Kuralsızlık ve düzensizlik medeniliği yok eder. Medenilik
öncelikle toprağa yerleşmektir, ikinci olarak yerleşilen yerde, içinde zanaatı,
sanatı, düşüncesi, kurumları olan bir yaşama kültürü oluşturabilmektir, üçüncü
olarak kurallar çerçevesinde kişisel özgürlüğü biçimlendirebilmek, sosyal
hayata zemin teşkil edecek bir hukuk meydana getirebilmektir. Medeni insan, kuralları
ve yasaları olan bir yerde yaşar; hak ve sorumlulukları yasa ve kurallarla
tanımlanır, özgürlüğü hukuksal bir çerçeve kazanır, başkalarının hak ve özgürlüklerine
duyarlıdır. Bu kültürel oluşum, düzenden bilme ve anlamaya, oradan sanata ve ticarete
varıncaya değin varoluş dünyasının zengin ve geniş açılımı içinde ortaya çıkar.

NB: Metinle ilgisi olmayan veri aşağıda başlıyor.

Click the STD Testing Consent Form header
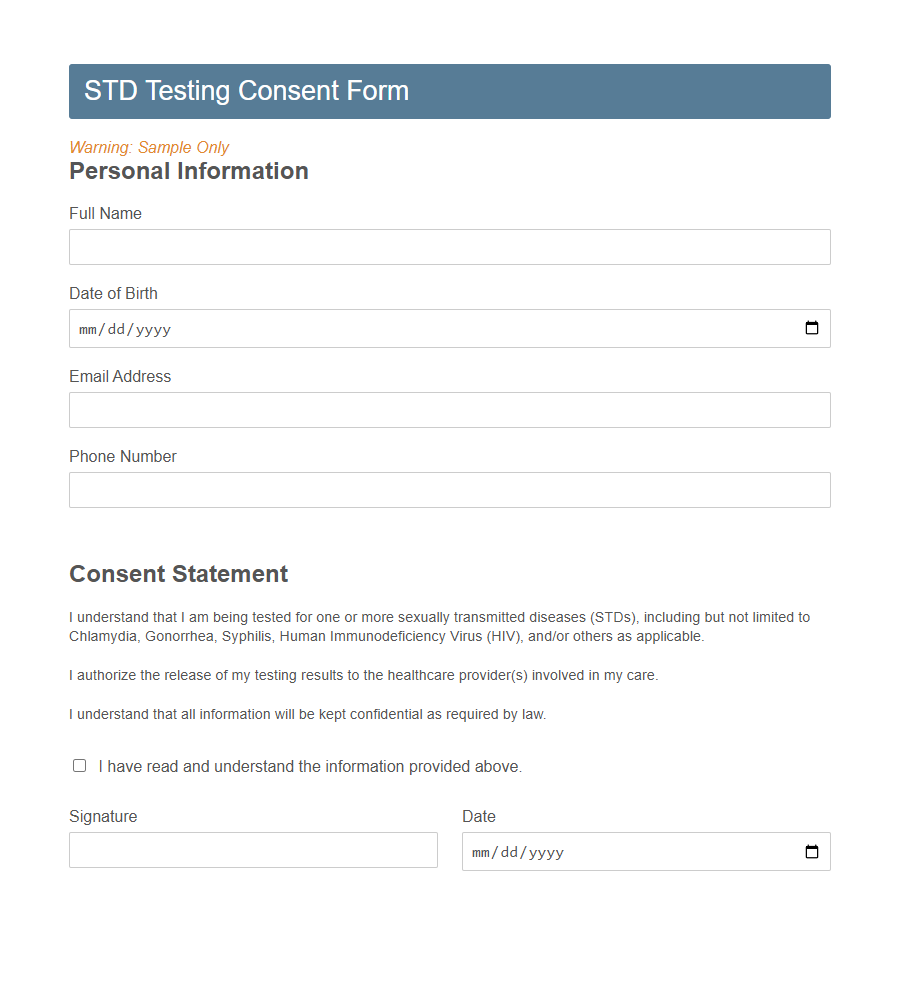The width and height of the screenshot is (900, 987). click(x=245, y=91)
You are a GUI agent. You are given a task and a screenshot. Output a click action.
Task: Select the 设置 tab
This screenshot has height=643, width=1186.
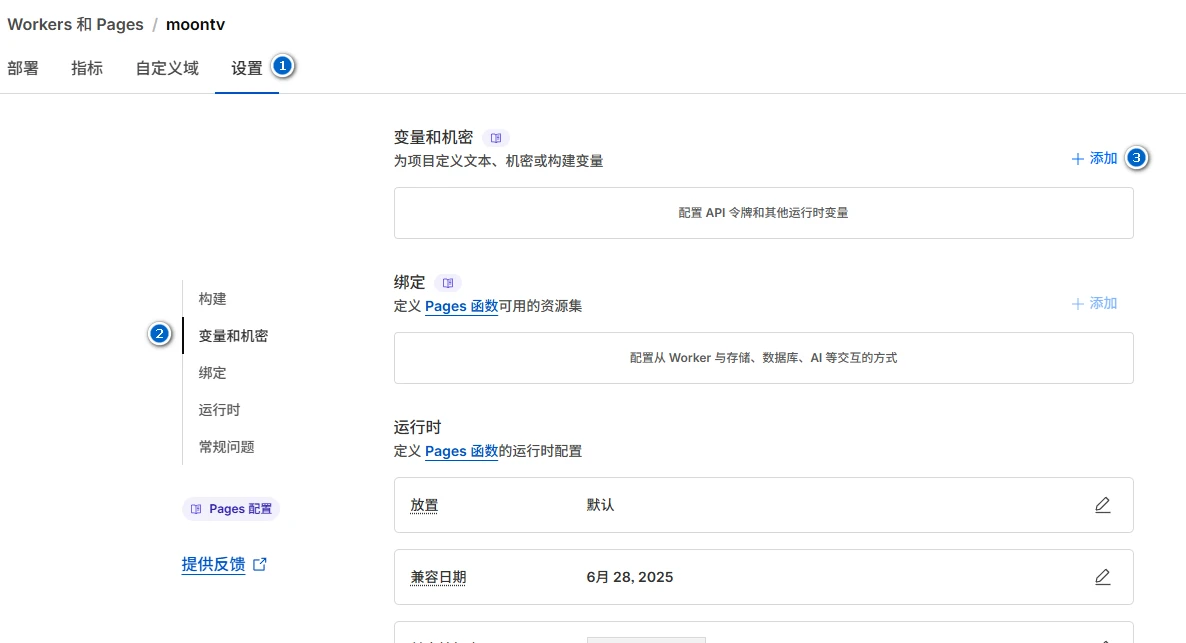pyautogui.click(x=247, y=69)
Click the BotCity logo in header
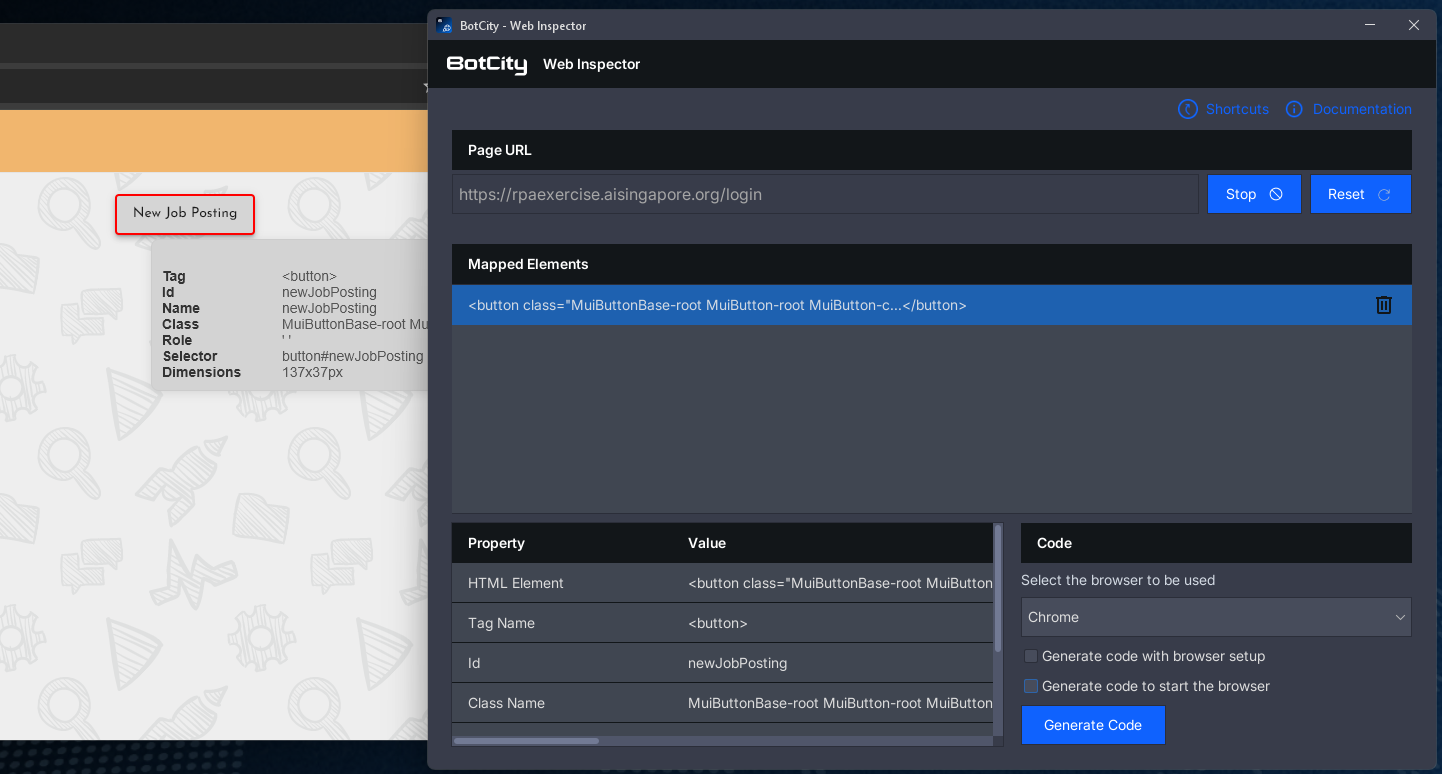This screenshot has width=1442, height=774. point(487,64)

Toprağa bağlanma biçimi, düzen ve bir yaşama kültürü oluşturma fikri, esas
olarak kültürüler arasındaki farklılığı doğurur. Her kültür kendi farklılığı ve
varoluşu üretim biçimi olarak medeniyete katılır. Farklı kültürleri oluşturan farklı
bölgelerde yaşamaları değil, hayata, varlığa farklı anlamlar vermeleri,
yeryüzüne farklı bir tarzda yerleşmeleridir. Bu açıdan bakıldığında Batı
kültürü nedir diye sormak, batıyı oluşturan zihin ve bakış açısı nedir diye
sormaktır.
Kuşkusuz yönler, insanların bulundukları konuma göre
değişir. Batı bir yerden batı, doğu bir yerden doğudur. Konumundan hareket ederek
söyleyecek olursak, Batı doğuluların, Doğu da batılıların bir adlandırması
olacaktır. Gündelik dilde kullandığımız Doğu ve Batı kavramları, coğrafya
merkezli bir adlandırma değil, yerleşme
biçimi ile ilgili bir adlandırmadır. Bu açıdan Batı kültürü nedir diye sormak,
Batının yeryüzüne yerleşme ve bağlanma biçimi nasıldır, bu varoluşu biçimleyen
temel faktörler nedir, diye sormaktır. Bu da kültür ve değer merkezli bir
adlandırmadır. Kültür ve değer merkezliliği ifade ettiği için, Batılı da
kendisine Batılı der, yaşadığı kültürel ortamı Batı diye adlandırır. Ayrım, bir
kültür ve yaşayış sorunu haline gelince, sorun insanların içinde ve zihninde
merkezileşmeye başlar. Bu anlamda, bir kültür ve varoluş biçimi olarak Doğu Batının,
Batı da Doğunun içinde, kimi zaman birbirine hiç dokunmadan ve birbirine hiç karışmadan
yaşamaya başlar. Hatta öyle olur ki, kimi durumda, doğululuk ve batılılık aynı
kişilikte bir araya gelir; kimi zaman zenginlik, kimi zaman da çatışma alanı
olarak. Şu halde Doğu ve Batı, her şeyden önce yer’e değil, yerleşme ve bağlanma tarzına, zihniyete ve algılayış
biçimine verilen addır.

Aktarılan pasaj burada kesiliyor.